| IN MEMORIAM
in Louvain Med. 106 : 273-274; 1987
Jean-Marie Vandenbroucke était parti le 7 février pour prendre quelques jours de détente en montagne avec son épouse Anne. Ce fut une semaine merveilleuse, brutalement achevée en quelques heures, le 14 février 1987. Jean-Marie venait d'avoir 46 ans.
Ses études de médecine terminées en 1965, il entame sa spécialisation en médecine après avoir hésité entre chirurgie et médecine. En 1967, il y a près de vingt ans, il choisit de passer un an dans le service de néphrologie. Il y revient, en 1970, sa spécialité achevée, comme résident. En 1974, il est Chef de Clinique adjoint, en 1981, Chef de Clinique associé, en 1985 Chef de Clinique. En septembre dernier, l'Université le nomme Maître de Conférences Clinique.
Très tôt, Jean-Marie s'était intéressé à la réanimation. Il y avait consacré une année passée pour moitié à Paris, dans le service du Prof. Mollaret, pour moitié à Herent, sous la supervision du Professeur Trémouroux. Sitôt dans le service de néphrologie, il s'intéresse à la dialyse dont progressivement il assumera la responsabilité. Il en prépare minutieusement l'implantation dans les Cliniques St-Luc, stimule son expansion et la marque de ses qualités professionnelles et humaines. Soucieux d'élargir les possibilités thérapeutiques offertes aux patients atteints d'insuffisance rénale terminale, il entame, en 1978, un programme de dialyse péritonéale continue ambulatoire qui s'est progressivement étendu.

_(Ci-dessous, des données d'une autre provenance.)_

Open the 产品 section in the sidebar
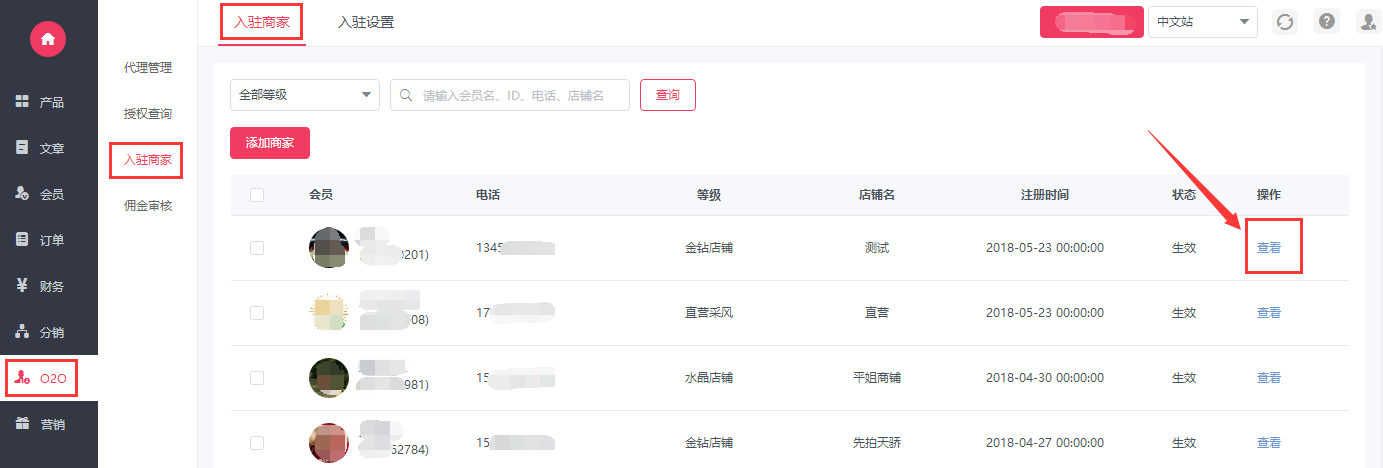Image resolution: width=1383 pixels, height=468 pixels. tap(40, 102)
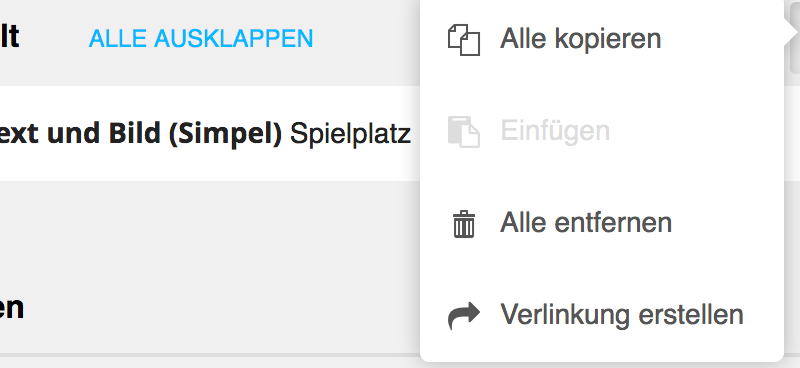Image resolution: width=800 pixels, height=368 pixels.
Task: Click the bold section heading at bottom left
Action: tap(11, 308)
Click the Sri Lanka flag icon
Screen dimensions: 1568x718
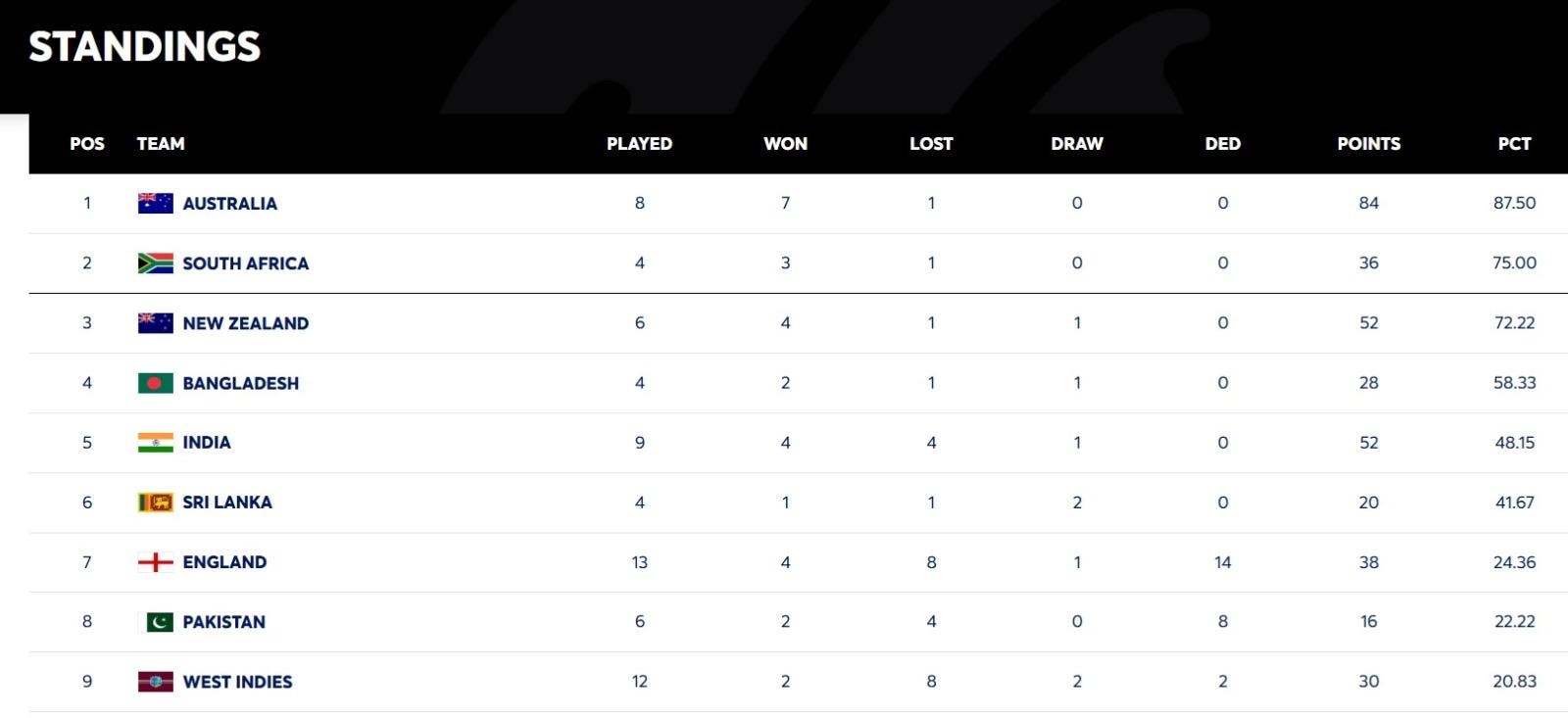pyautogui.click(x=156, y=503)
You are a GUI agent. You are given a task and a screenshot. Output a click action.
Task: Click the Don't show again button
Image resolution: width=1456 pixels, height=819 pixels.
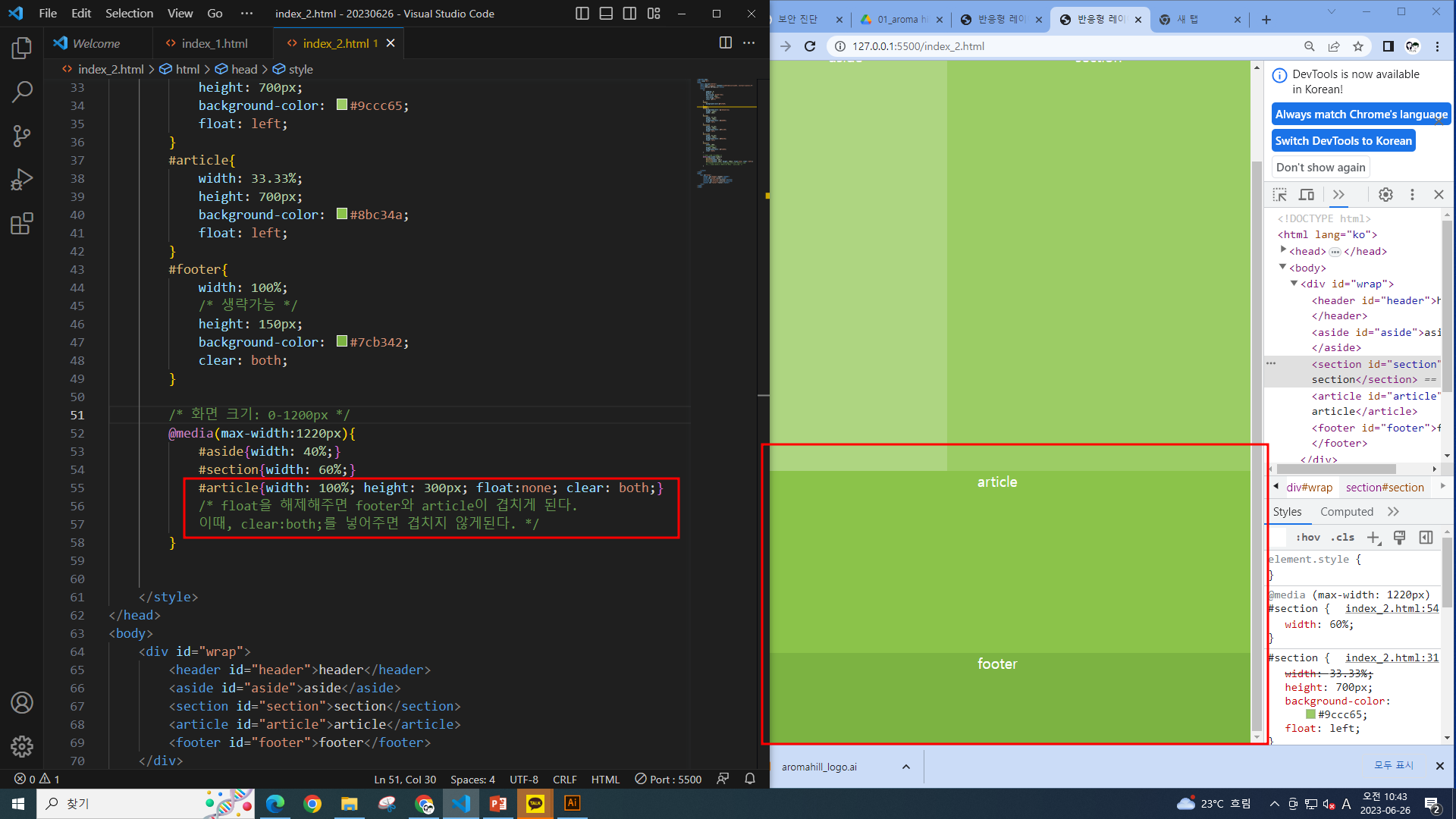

Au sein du département de médecine interne, en particulier, et dans le reste des Cliniques St-Luc, en général, Jean-Marie est souvent appelé en consultation : il devient l'ambassadeur du service pour tous les problèmes néphrologiques. Son expérience clinique et son accueil toujours chaleureux font de lui un conseiller discret, toujours efficace, souvent consulté par de nombreux anciens.
Son habilité technique et son inventivité lui ont fait décrire, avec André Stragier, une série d'innovayions techniques en dialyse. Tout récemment, il s'était passionné pour une nouvelle entité : l'amylose du dialysé, qu'il avait contribué à décrire chez le patient traîté depuis de nombreuses années. Avec J.P. Huaux et B. Maldague, il en avait cerné la symptomatologie clinique et radiologique pour en définir la prévalence. Le premier, il avait suggéré un rôle étiologique des membranes de dialyse et avait étayé cette hypothèse en démontrant une relation entre membranes et bêta-2-microglobuline, la substance constitutive de l'amyloïde. Cette contribution était au centre d'une réunion internationale à laquelle il venait de participer en janvier à Paris. Il était en train de rédiger ses résultats sur la cinétique de la bêta-2-microglobuline, quand il est parti en vacances.
Un homme ne se réduit pas à sa fonction. C'est particulièrement vrai pour Jean-Marie, qui a marqué profondément tous ceux qui ont collaboré avec lui. Au-delà du professionnel Jean-Marie était d'abord un homme d'écoute. Le malade n'était jamais réduit à un symptôme ou à une plainte: il était un tout que Jean-Marie respectait et aimait sans restriction. Au fil des années, Jean-Marie était devenu l'incarnation du médecin humain, idéal qu'il partageait avec les plus jeunes, sans discours, dans le vécu quotidien. Ce regard posé sur les patients, il le suscitait aussi dans le groupe des paramédicaux avec lesquels, infirmières et techniciens, il oeuvrait.
Dans le service, Jean-Marie était un témoignage d'unité. Il écoutait chacun, atténuait les tensions, conciliait les oppositions. Chaque division, m'avait-il confié un soir, le faisait souffrir, presque physiquement. Artisan d'Unité, comme St-François, dont l'image décore les abords de son bureau. Homme de Foi aussi, vivant, dans la simplicité, au jour , le jour, ses convictions.
Ce que Jean-Marie était dans son milieu de travail, il l'était dans beaucoup d'autres engagements, mais surtout dans sa vie de famille avec Anne, son épouse et ses cinq enfants, Olivier, Sabine, Laurence, Patricia et François au deuil desquels nous nous associons.
La présence de Jean-Marie parmi nous était si marquante, si complète que son départ nous arrache quelque chose de nous. Mais en même temps, nous sentons bien qu'il n'est pas parti. Il est devenu autre et nous reste bien présent. Il vit dans la médecine que nous continuons à vivre, dans les relations qui nous unissent, au coeur de son foyer, de sa famille. Au fond de chacun, il murmure son témoignage de paix et d'harmonie. A nous de garder l'oreille attentive.